*** Records for the exercise Section Begins ***
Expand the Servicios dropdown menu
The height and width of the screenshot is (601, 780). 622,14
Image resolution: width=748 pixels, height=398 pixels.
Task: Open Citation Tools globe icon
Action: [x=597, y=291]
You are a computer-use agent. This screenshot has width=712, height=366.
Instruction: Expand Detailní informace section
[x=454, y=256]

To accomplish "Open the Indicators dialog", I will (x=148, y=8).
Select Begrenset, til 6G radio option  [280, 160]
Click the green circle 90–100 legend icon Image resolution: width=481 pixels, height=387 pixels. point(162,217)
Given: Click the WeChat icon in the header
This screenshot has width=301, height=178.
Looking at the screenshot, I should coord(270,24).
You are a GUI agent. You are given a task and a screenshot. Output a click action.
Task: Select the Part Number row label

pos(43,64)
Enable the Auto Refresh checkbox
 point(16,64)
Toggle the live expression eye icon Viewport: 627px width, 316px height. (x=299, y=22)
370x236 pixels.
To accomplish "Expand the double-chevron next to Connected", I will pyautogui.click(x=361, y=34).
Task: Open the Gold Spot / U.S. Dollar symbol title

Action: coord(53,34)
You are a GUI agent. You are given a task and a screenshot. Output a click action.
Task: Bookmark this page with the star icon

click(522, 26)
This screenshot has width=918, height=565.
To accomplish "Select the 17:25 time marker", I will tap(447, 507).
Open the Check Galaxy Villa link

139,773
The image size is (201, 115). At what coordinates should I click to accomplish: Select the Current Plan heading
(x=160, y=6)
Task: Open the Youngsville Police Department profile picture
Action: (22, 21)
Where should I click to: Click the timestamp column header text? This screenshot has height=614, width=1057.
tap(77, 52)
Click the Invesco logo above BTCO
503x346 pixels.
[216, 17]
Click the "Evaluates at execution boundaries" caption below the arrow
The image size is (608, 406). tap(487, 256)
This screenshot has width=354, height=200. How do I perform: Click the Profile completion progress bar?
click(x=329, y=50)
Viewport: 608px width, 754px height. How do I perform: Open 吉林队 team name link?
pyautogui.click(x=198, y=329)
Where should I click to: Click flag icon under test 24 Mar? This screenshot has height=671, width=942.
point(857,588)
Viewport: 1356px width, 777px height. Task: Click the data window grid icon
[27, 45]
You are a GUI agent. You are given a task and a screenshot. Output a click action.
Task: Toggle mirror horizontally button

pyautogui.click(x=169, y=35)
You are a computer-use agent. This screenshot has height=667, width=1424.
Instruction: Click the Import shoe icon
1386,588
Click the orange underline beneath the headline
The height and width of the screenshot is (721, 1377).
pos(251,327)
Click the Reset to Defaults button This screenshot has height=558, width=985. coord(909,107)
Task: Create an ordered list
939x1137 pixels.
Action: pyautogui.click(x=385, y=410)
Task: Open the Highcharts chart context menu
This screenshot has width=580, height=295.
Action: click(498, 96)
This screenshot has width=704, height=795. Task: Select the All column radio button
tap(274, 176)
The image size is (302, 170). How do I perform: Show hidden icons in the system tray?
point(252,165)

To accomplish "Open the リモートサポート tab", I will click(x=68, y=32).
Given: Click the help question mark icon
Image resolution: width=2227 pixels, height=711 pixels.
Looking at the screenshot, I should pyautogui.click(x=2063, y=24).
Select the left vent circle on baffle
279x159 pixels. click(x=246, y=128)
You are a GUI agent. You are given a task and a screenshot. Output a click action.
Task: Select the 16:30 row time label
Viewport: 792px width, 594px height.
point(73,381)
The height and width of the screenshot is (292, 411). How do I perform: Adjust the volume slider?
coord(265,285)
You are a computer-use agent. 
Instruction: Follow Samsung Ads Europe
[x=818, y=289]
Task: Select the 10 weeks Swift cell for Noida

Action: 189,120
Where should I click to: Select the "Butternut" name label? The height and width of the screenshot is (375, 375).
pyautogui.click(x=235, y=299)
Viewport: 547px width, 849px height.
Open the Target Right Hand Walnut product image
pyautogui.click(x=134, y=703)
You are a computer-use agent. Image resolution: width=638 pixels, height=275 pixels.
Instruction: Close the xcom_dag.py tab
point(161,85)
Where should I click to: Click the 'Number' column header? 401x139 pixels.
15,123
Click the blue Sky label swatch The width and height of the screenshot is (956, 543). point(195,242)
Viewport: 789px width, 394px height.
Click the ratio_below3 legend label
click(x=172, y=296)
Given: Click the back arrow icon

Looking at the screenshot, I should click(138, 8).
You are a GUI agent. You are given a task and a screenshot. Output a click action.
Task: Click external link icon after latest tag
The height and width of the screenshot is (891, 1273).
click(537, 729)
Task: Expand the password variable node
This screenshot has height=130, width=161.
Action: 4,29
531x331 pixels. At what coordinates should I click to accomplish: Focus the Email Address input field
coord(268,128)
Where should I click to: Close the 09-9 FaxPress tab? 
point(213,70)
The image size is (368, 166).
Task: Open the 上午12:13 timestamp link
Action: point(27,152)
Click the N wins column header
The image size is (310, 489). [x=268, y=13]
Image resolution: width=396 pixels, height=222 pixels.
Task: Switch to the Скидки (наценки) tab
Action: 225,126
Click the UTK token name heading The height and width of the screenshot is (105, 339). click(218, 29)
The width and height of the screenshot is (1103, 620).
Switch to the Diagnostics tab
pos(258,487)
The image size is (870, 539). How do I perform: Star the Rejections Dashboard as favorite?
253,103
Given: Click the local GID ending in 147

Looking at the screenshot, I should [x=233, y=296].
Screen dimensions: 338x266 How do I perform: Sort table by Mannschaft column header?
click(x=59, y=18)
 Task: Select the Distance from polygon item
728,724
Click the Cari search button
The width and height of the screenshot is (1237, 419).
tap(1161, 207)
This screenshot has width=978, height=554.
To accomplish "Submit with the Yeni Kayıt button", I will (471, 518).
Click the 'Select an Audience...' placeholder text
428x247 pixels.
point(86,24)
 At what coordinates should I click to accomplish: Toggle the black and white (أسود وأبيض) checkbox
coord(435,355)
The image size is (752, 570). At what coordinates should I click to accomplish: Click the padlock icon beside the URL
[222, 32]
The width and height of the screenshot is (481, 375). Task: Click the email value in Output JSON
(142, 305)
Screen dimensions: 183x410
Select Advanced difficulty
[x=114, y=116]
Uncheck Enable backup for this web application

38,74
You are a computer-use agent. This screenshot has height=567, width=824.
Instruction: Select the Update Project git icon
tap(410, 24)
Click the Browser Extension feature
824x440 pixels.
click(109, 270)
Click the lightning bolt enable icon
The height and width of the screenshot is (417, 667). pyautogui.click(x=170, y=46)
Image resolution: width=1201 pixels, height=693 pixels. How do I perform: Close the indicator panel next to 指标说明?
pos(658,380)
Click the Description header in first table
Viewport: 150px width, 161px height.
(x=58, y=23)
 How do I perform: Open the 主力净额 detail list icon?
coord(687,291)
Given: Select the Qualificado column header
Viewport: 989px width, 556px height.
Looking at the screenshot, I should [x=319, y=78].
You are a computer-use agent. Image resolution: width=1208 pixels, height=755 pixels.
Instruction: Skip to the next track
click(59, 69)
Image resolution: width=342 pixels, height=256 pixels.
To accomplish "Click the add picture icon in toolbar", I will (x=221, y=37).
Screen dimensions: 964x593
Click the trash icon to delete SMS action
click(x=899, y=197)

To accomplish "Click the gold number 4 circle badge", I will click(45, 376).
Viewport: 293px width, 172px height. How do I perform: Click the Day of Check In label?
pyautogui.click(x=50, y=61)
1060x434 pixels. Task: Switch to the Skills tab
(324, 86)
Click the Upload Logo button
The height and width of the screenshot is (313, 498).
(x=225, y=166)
*** Records for the exercise Section Ends ***
## Work item
Copy out the lines of the data where the string "will" occurs.

## Result below
To accomplish "Open the Indicators dialog", I will (x=148, y=8).
To accomplish "Expand the double-chevron next to Connected", I will pyautogui.click(x=361, y=34).
To accomplish "Select the 17:25 time marker", I will tap(447, 507).
To accomplish "Open the リモートサポート tab", I will click(x=68, y=32).
To accomplish "Submit with the Yeni Kayıt button", I will (471, 518).
To accomplish "Click the add picture icon in toolbar", I will (x=221, y=37).
To accomplish "Click the gold number 4 circle badge", I will click(45, 376).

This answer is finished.